Firework Noise and the Impact on Small Children

This precious little girl was unable to sleep soundly because she thought she kept hearing fireworks. Her lovely daddy sang along with her to ‘you belong to me’ and amidst many pauses, positively insisted upon by little Adelaide, she explains about the ‘whooshes and shush’ of fireworks. She asks for reassurance from her daddy to go check outside but he just maintains focus on singing the song. He doesn't validate her fears and continues to direct her back to the song instead of her fears. A lovely dad I am sure you will agree but what can you do to help your little one’s for Bonfire Night.

We acknowledge that some small children really struggle with loud noises and it can become quite distressing for them to cope with. If you are going to a display this Bonfire Night, you can make preparations in advance to lessen the impact of the sights and sounds of Bonfire Night to enable them to enjoy them.

• Prepare the child – explain about Bonfire Night and what is going to happen – the sounds, the sights and smells of Bonfire Night can be really strange and its dark too and the time when little ones are usually ready for bed.

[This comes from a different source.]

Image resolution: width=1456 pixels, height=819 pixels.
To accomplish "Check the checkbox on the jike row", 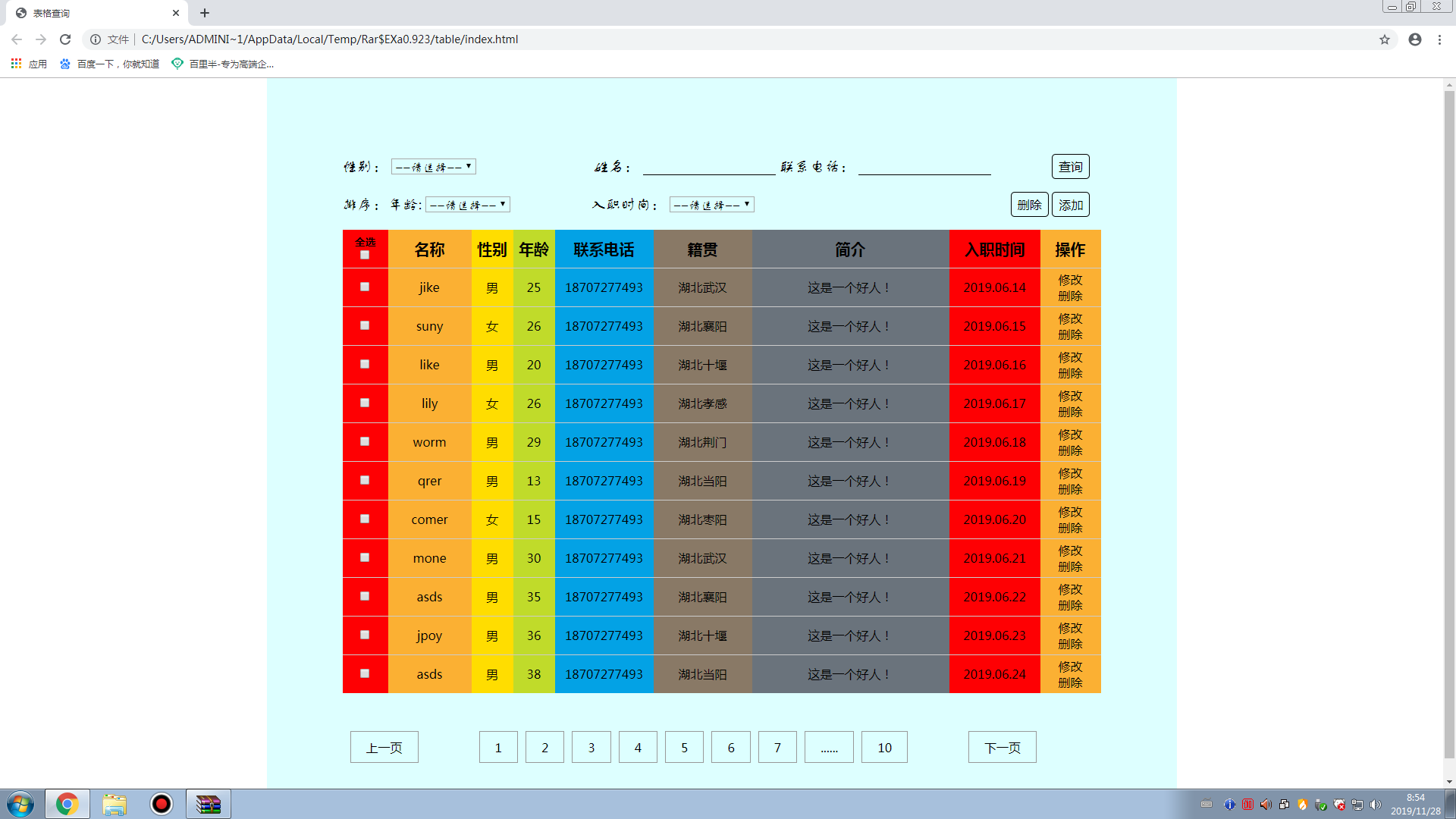I will pyautogui.click(x=365, y=287).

• If they are old enough, create a story about a little boy/girls visit a Bonfire Night display – this is a tried and tested formula and will help.

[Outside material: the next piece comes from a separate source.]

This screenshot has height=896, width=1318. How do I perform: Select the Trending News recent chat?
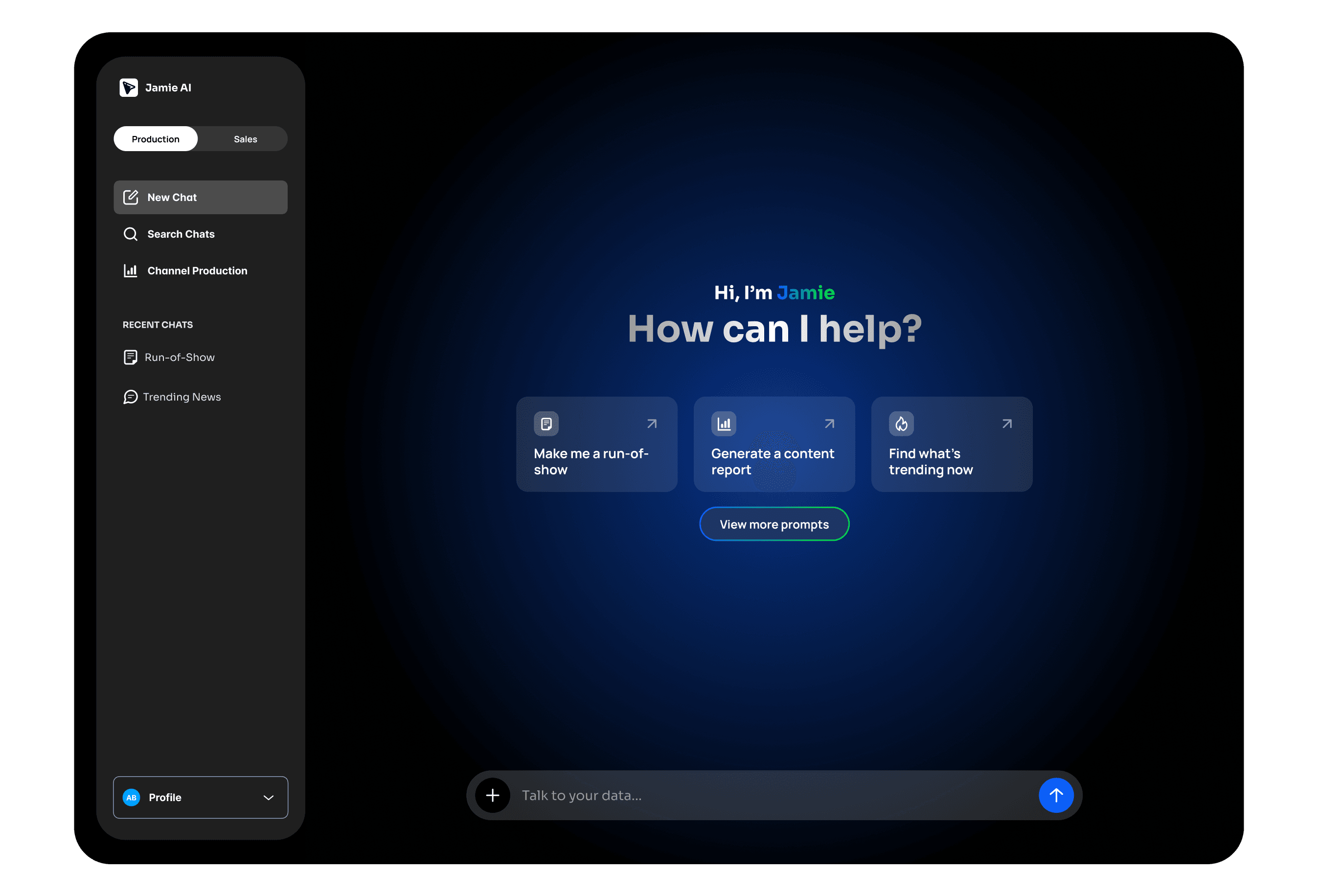182,396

• Cover your little one’s ears. Children’s hearing is a great deal more sensitive than ours so earplugs or noise cancelling headphones will be great.

• Try some deep breathing exercises – children are never too young to learn coping skills. Teaching a child breathing techniques alleviates anxiety and helps them to cope better in unfamiliar situations.

• Let them see a display on-screen. There are so many videos on YouTube of firework displays from New Year to full-on competitive displays – check out Epic Fireworks YouTube channel. You could also bear in mind that Disneyland has a daily fireworks display over the Magic Kingdom. Desensitization is gradual and you should start watching a big display at a low sound level and work up to the loudest.

Whatever it takes to make sure your child is ready for Bonfire Night and it will be something all the family can enjoy together.